→ EXERCISE DIRECTIONS:
Transcribe the following entries letter for letter, without the pictures.

→ Stored data entries:
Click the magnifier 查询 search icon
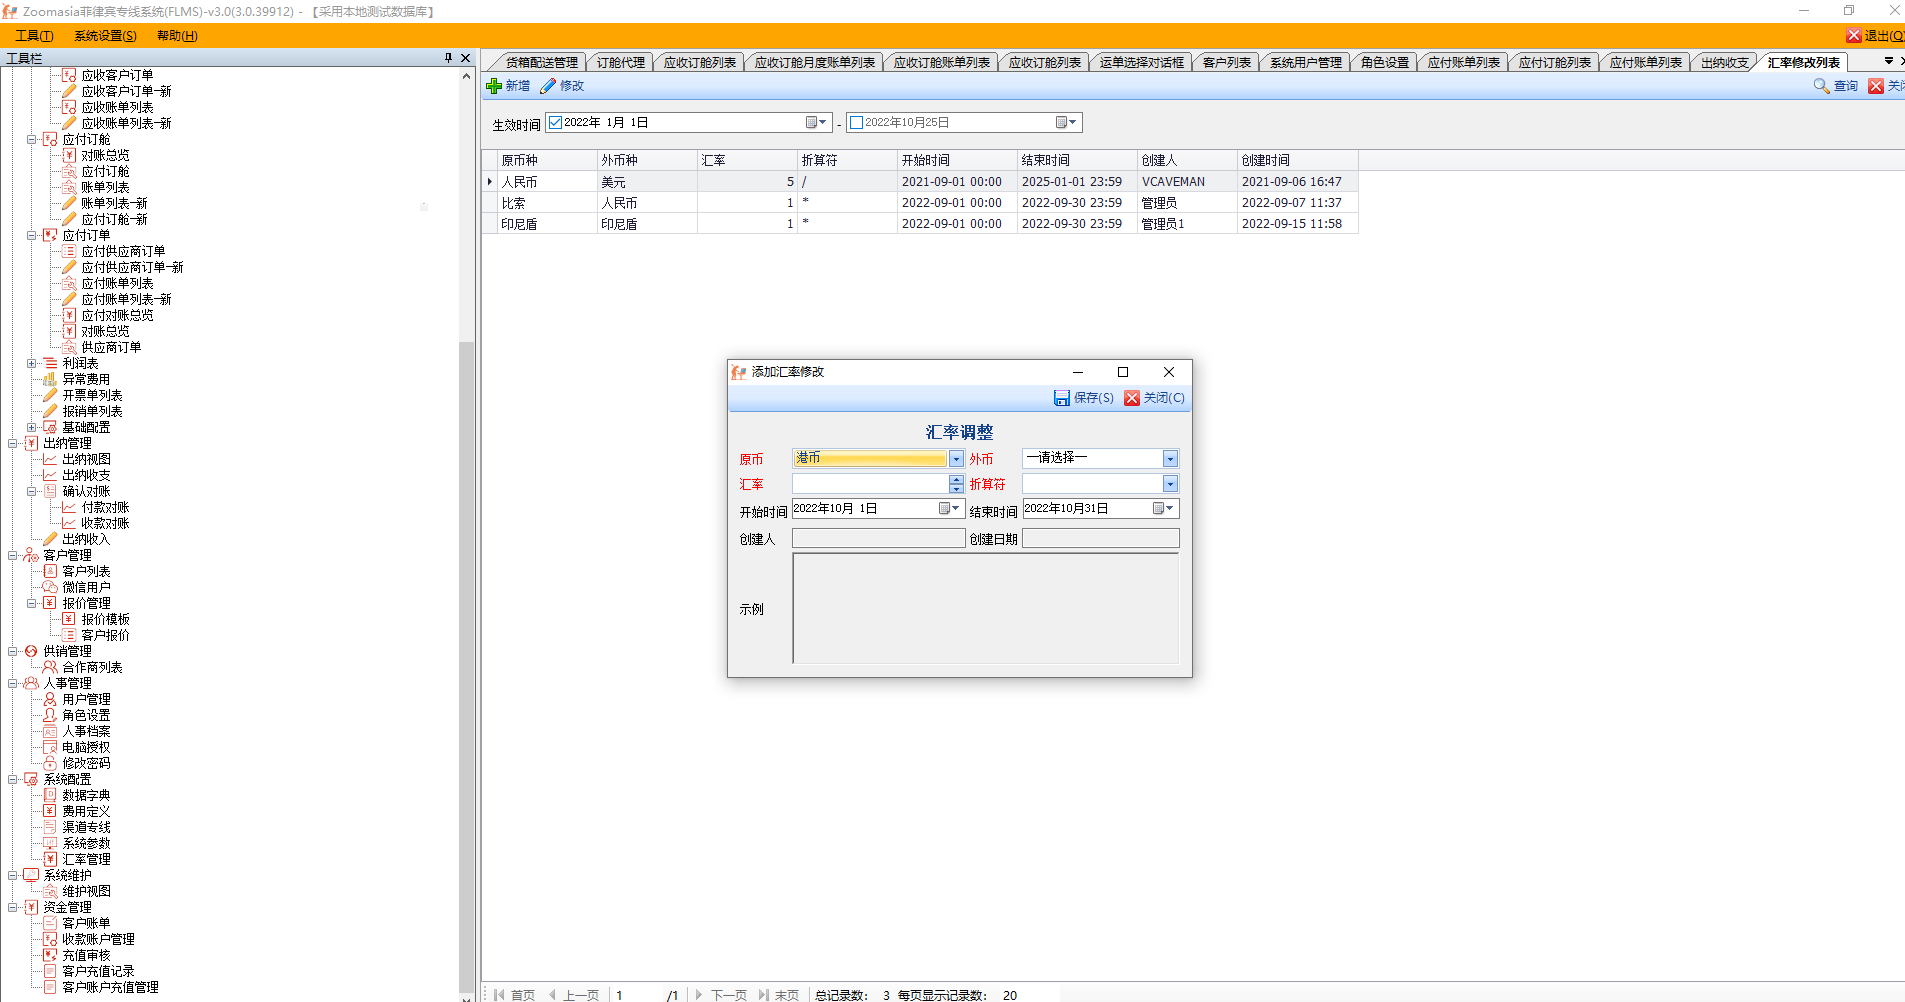 click(x=1821, y=86)
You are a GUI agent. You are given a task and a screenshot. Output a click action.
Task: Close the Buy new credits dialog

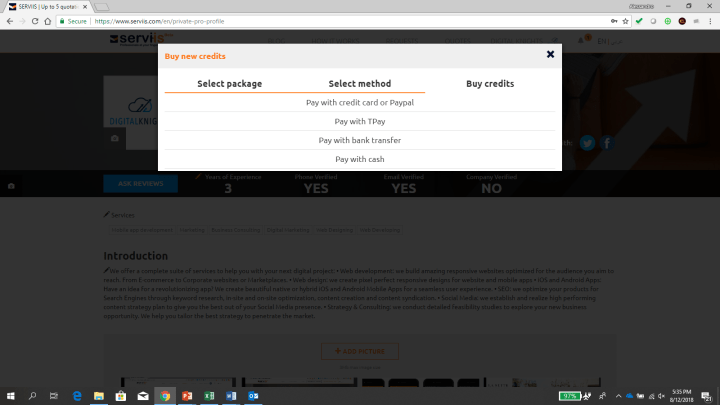coord(550,54)
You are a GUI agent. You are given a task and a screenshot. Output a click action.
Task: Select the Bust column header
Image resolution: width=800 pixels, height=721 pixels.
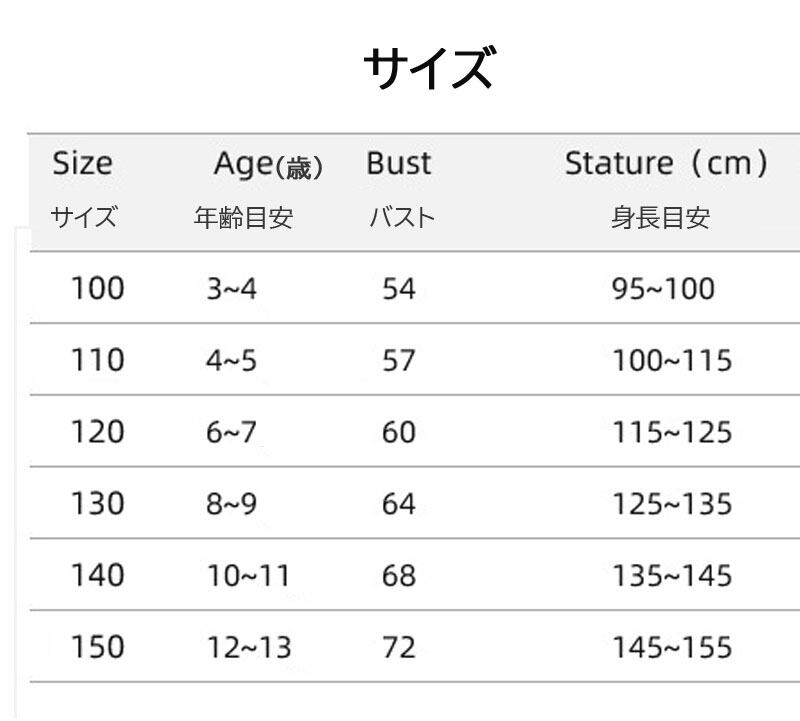(398, 163)
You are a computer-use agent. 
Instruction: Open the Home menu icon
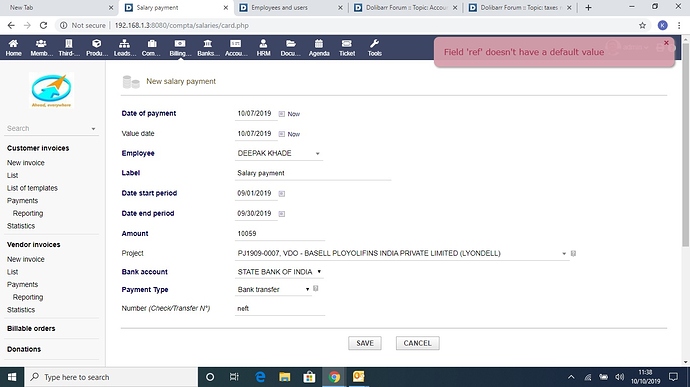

→ SOLUTION FOR THIS PROBLEM:
Click the magnifier 查询 search icon
 click(x=1821, y=86)
You are a GUI agent. You are given a task and a screenshot. Output a click action.
Task: Close the Buy new credits dialog

coord(550,54)
You are a GUI agent. You are given a task and a screenshot. Output a click action.
Task: Select the Bust column header
Image resolution: width=800 pixels, height=721 pixels.
(398, 163)
You are a computer-use agent. 
Instruction: Open the Home menu icon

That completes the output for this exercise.